Comprehension of computer code relies primarily on domain-general executive brain regions

This article has been Reviewed by the following groups

Read the full article See related articles

Discuss this preprint

Start a discussion What are Sciety discussions?

Abstract

Computer programming is a novel cognitive tool that has transformed modern society. What cognitive and neural mechanisms support this skill? Here, we used fMRI to investigate two candidate brain systems: the multiple demand (MD) system, typically recruited during math, logic, problem solving, and executive tasks, and the language system, typically recruited during linguistic processing. We examined MD and language system responses to code written in Python, a text-based programming language (Experiment 1) and in ScratchJr, a graphical programming language (Experiment 2); for both, we contrasted responses to code problems with responses to content-matched sentence problems.

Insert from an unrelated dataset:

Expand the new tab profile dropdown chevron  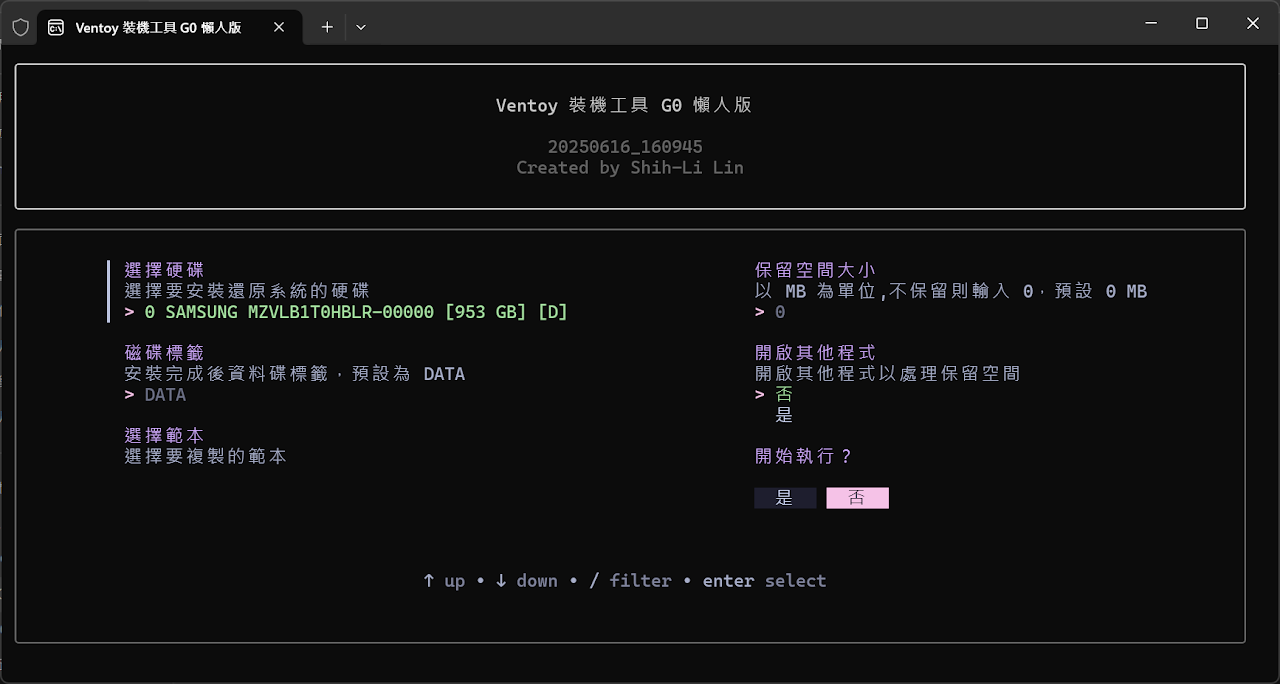(361, 27)
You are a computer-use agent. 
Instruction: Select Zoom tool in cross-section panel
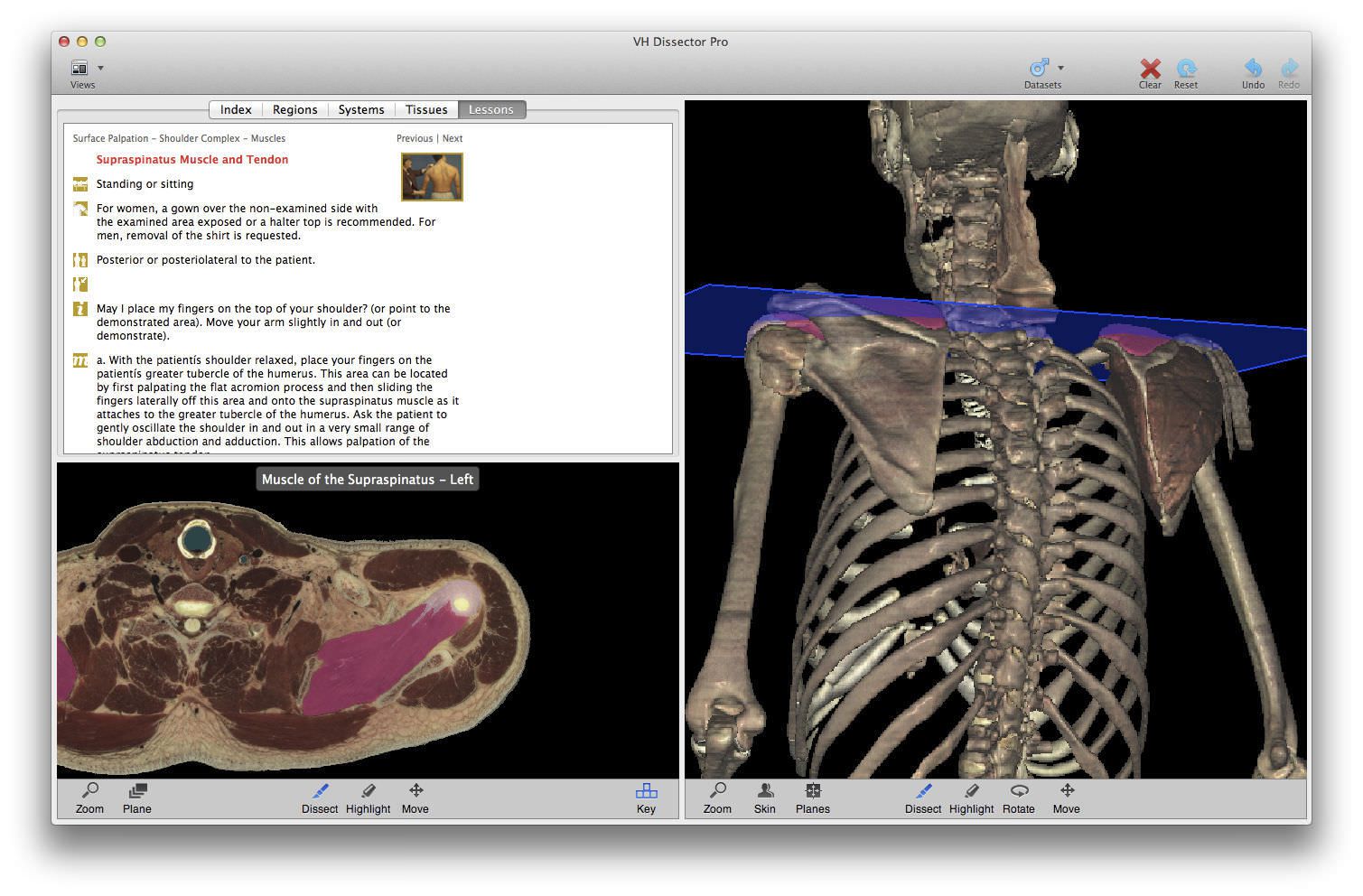coord(89,792)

We found that the MD system exhibited strong bilateral responses to code in both experiments, whereas the language system responded strongly to sentence problems, but weakly or not at all to code problems. Thus, the MD system supports the use of novel cognitive tools even when the input is structurally similar to natural language.

Article activity feed

  1. ###Reviewer #2:

    This carefully designed fMRI study examines an interesting question, namely how computer code - as a "cognitive/cultural invention" - is processed by the human brain. The study has a number of strengths, including: use of two very different programming languages (Python and Scratch Jr.) in two experiments; direct comparison between code problems and "content-matched sentence problems" to disentangle code comprehension from problem content; control for the impact of lexical information in code passages by replacing variable names with Japanese translations; and consideration of inter-individual differences in programming proficiency. I do, however, have some questions regarding the interpretation of the results in mechanistic terms, as detailed below.

    1. Code comprehension versus underlying problem content

    I am generally somewhat sceptical in regard to the use of functional localisers in view of the assumptions that necessarily enter into the definition of a localiser task. In addition, an overlap between the networks supporting two different tasks doesn't imply comparable neural processing mechanisms. With the present study, however, I was impressed by the authors' overall methodological approach. In particular, I found the supplementation of the localiser-based approach with the comparison between code problems and analogous sentence problems rather convincing.

    However, while I agree that computational thinking does not require coding / code comprehension, it is less clear to me what code comprehension involves when it is stripped of the computational thinking aspect. Knowing how to approach a problem algorithmically strikes me as a central aspect of coding. What, then, is being measured by the code problem versus sentence problem comparison? Knowledge of how to implement a certain computational solution within a particular programming language? The authors touch upon this briefly in the Discussion section of the paper, but I am not fully convinced by their arguments. Specifically, they state:

    "The process of code comprehension includes retrieving code-related knowledge from memory and applying it to the problems at hand. This application of task-relevant knowledge plausibly requires attention, working memory, inhibitory control, planning, and general flexible reasoning-cognitive processes long linked to the MD system [...]." (p.17)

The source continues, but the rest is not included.